The traditional variables also appear to speak against navigation immediately after release: the duration of the initial phase until the first point of decision, its distance from the release point and the other variables do not differ between the two groups of birds. There is no indication that pigeons realise that something is unusual and hesitate to leave the site when under the influence of a clock shift. Taken together, this suggests that during the initial phase, pigeons are not yet concerned with navigating (see Schiffner et al., 2011), and therefore clock shifting appears to have little effect on the behaviour during this phase. Only at BD, the site our pigeons knew from several previous homing flights, did we find a significant deflection of the experimental birds from the controls, not only in the initial phase but also throughout the homing flight. Obviously, familiarity with the site and the route home does not diminish the effect of clock shifting here.
Navigating to the loft
After the initial phase, the short-term correlation dimension of the clock-shifted pigeons was consistently lower than that of the control birds, indicating changes in the navigational processes. This allows some careful conclusions on the strategy that pigeons use to overcome the problem of their manipulated internal clock: it seems that realising that their sun compass is amiss, they do not simply ignore its false information altogether and switch to their magnetic compass. Instead, they appear to continue using sun compass information, yet downgrade it, probably in favour of the magnetic compass. This is suggested by the small decrease in short-term correlation dimension observed in the clock-shifted pigeons – had the sun compass been dropped altogether, we would have expected a somewhat larger decrease (see Schiffner et al., 2011). It seems that clock-shifted pigeons gradually increase the weighting of their magnetic compass, but never fully ignore the information provided by the sun. The higher number of points of decision observed in the clock-shifted birds suggests that they do indeed correct their mistake and adjust their course during the homing flight, but then are again misled by their manipulated sun compass. The deviation from the home course continues to become smaller, but it does not disappear completely.
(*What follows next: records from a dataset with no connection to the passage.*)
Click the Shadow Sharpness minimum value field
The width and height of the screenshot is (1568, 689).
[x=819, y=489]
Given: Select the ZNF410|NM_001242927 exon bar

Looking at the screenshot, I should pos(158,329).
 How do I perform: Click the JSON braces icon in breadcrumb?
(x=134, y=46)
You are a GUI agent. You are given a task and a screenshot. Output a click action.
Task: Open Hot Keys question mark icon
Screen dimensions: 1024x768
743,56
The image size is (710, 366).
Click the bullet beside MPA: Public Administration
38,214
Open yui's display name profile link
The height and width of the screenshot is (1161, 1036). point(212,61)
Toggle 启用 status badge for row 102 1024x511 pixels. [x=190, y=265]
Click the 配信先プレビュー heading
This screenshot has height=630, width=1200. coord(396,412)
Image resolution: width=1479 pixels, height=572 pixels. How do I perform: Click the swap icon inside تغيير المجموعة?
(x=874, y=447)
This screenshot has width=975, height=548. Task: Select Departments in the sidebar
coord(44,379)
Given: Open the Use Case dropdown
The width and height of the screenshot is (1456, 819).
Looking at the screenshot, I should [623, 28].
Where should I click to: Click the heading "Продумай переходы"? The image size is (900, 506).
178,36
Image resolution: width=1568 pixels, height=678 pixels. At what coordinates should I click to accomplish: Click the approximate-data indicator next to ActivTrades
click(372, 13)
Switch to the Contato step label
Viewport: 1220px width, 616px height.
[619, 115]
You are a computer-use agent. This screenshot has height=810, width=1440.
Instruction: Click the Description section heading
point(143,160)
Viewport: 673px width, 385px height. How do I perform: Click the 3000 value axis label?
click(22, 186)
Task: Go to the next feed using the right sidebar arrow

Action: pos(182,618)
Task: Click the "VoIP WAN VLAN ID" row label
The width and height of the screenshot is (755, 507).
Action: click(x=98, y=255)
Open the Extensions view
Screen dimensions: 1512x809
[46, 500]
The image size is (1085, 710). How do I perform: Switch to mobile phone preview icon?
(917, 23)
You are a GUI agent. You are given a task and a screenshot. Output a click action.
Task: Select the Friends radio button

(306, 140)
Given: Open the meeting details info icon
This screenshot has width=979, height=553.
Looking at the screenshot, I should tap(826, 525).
A small, but significant deflection between the two groups remains, and the short-term correlation dimension continues to be a little lower in the experimental birds. This clearly shows that some effect of clock shifting on the navigational processes persists until the pigeons reach their loft. This is in accordance with the observations by Gagliardo and colleagues (Gagliardo et al., 2009; Filannino et al., 2014), who also tracked clock-shifted pigeons with GPS-based recorders and found that the effect of the treatment usually decreased as the birds approached their loft, but was still evident when they reached home.
About two-thirds of our clock-shifted pigeons returned within the ~3 h life-time of the battery. This was well before their subjective day ended, and hence they had not experienced the situation that the sun was still out when they expected it to have already set. It is unclear what the remaining birds did after the beginning of their subjective night, because their behaviour was no longer recorded. Gagliardo and colleagues (Gagliardo et al., 2009) reported that their clock-shifted pigeons made a stop when their subjective day ended. The great majority of these birds, however, re-started their flight later on the same day. It seems possible that our pigeons behaved in a similar way. About half of the late birds arrived in the afternoon of the day of release; that is, before a sunset and sunrise could have reset the internal clock. They probably relied on their magnetic compass. An important role of the magnetic compass in overcoming clock-shift effects is supported by the observations of Gagliardo and colleagues (Gagliardo et al., 2009): their experimental birds with magnets showed larger deviations and had more problems with reorienting than otherwise un-manipulated clock-shifted pigeons, and more of them got lost. Also, while the pigeons carrying magnets went in random directions when they restarted, the otherwise un-manipulated clock-shifted birds were homeward oriented.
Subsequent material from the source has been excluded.